──────── Records to process ────────

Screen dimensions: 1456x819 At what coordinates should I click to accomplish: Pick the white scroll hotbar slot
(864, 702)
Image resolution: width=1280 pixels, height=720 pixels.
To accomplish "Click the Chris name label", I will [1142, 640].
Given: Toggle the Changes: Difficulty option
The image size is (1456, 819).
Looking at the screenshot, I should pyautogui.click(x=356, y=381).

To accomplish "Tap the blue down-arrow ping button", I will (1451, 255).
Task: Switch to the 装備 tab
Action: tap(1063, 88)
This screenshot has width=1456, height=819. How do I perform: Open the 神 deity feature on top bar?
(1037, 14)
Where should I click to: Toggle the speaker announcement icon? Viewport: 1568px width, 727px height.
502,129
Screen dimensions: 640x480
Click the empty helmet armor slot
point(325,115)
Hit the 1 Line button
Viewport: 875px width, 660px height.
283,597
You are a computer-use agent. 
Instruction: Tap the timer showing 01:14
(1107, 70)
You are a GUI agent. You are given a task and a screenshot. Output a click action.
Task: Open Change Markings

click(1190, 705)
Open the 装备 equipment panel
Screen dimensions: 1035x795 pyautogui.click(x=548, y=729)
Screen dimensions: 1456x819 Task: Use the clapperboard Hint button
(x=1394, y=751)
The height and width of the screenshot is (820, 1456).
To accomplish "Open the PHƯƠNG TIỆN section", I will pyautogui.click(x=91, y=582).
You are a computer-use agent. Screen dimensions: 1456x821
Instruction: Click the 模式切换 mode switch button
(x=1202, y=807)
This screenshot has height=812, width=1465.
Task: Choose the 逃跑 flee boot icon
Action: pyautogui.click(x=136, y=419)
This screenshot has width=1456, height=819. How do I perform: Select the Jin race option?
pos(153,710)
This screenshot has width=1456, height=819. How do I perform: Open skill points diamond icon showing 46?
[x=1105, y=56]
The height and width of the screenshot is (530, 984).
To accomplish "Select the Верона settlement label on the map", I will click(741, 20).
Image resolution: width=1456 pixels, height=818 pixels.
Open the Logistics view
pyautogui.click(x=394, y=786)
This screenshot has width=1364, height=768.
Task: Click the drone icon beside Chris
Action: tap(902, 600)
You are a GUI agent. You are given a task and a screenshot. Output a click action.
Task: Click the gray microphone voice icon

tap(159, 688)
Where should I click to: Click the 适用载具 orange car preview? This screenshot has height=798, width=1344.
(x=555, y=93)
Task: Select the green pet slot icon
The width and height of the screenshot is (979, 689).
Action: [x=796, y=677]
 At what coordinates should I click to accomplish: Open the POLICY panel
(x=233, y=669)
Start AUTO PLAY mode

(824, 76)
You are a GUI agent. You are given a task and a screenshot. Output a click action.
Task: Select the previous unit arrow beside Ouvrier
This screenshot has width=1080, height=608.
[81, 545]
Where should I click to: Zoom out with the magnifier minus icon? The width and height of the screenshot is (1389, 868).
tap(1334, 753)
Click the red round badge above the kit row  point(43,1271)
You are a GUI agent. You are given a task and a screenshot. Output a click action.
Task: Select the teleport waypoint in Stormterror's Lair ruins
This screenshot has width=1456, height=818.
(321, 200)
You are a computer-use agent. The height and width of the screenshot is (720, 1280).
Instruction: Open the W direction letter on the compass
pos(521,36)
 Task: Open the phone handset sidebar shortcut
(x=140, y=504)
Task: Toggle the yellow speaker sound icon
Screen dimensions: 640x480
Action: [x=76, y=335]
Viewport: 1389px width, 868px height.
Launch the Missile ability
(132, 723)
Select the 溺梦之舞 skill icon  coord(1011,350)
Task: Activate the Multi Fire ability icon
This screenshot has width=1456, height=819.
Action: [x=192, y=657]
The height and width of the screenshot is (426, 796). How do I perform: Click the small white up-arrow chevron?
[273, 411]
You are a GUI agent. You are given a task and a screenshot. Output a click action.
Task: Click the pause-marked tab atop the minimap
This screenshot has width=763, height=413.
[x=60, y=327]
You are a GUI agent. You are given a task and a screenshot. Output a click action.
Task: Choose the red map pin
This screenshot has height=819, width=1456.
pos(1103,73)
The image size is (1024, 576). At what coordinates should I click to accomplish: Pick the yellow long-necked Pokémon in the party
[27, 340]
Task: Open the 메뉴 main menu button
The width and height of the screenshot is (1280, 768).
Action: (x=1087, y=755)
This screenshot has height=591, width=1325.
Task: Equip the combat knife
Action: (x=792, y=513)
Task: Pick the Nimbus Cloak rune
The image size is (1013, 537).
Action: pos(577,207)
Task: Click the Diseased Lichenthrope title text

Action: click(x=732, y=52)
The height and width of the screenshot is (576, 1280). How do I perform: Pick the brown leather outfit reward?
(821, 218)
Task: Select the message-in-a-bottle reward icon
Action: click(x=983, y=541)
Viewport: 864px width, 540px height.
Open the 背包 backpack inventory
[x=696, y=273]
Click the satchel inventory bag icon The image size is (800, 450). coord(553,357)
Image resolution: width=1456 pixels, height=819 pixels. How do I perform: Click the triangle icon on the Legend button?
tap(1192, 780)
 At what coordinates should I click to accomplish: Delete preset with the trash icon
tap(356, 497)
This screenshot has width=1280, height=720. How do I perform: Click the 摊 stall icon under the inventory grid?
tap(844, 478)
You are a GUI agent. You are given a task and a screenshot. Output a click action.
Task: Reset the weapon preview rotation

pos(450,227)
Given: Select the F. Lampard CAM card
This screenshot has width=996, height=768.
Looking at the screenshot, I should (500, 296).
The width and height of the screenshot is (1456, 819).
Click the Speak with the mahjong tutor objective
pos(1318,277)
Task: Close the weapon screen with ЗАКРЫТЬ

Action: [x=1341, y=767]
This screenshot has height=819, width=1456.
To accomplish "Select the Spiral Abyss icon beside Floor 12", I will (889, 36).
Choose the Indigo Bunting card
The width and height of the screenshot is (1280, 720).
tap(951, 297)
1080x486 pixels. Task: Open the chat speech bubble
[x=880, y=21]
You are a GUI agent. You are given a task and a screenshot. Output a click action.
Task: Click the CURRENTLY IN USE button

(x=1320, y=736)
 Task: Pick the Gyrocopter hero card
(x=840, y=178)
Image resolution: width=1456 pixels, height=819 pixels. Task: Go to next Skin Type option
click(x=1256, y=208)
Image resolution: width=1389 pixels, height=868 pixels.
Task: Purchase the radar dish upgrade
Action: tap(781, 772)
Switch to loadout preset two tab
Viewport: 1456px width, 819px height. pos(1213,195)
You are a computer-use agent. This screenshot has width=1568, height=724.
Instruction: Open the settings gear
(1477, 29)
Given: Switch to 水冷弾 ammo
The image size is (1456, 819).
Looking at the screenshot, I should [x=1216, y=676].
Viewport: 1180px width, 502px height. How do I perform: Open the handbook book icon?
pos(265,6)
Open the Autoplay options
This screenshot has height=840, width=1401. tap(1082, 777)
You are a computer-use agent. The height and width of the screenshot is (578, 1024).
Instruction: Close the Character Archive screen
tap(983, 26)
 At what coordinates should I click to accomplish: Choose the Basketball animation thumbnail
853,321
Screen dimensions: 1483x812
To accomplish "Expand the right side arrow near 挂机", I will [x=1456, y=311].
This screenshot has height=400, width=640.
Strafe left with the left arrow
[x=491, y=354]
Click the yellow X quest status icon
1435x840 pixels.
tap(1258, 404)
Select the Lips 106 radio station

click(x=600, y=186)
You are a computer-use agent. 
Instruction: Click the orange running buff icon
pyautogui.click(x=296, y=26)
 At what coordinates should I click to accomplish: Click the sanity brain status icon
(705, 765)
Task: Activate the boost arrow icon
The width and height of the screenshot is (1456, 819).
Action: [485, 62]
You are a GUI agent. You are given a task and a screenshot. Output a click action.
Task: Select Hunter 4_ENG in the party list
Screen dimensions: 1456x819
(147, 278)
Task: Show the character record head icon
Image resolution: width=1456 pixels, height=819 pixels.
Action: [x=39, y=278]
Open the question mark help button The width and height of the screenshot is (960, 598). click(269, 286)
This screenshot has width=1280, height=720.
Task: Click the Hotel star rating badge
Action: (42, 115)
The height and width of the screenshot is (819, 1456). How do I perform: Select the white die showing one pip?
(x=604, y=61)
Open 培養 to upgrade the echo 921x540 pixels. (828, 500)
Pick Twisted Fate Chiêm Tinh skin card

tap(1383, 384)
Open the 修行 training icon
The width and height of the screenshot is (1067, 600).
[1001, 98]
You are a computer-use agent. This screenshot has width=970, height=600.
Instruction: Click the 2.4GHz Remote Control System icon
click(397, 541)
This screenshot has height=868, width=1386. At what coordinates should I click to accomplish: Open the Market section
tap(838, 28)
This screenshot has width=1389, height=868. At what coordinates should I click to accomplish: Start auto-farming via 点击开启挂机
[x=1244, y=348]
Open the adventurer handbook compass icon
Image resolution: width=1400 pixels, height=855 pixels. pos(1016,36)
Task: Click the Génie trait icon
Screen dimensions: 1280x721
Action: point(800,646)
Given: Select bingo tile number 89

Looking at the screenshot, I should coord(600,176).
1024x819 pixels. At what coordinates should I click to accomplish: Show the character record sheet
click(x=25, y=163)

────────

Your instructions:
Rewrite the material from the line containing "Open the adventurer handbook compass icon" through the end, inclusive, replacing "character record sheet" with "character profile sheet" and leaving everything else unchanged.

Result for this exercise:
Open the adventurer handbook compass icon
Image resolution: width=1400 pixels, height=855 pixels. pos(1016,36)
Task: Click the Génie trait icon
Screen dimensions: 1280x721
Action: point(800,646)
Given: Select bingo tile number 89

Looking at the screenshot, I should coord(600,176).
1024x819 pixels. At what coordinates should I click to accomplish: Show the character profile sheet
click(x=25, y=163)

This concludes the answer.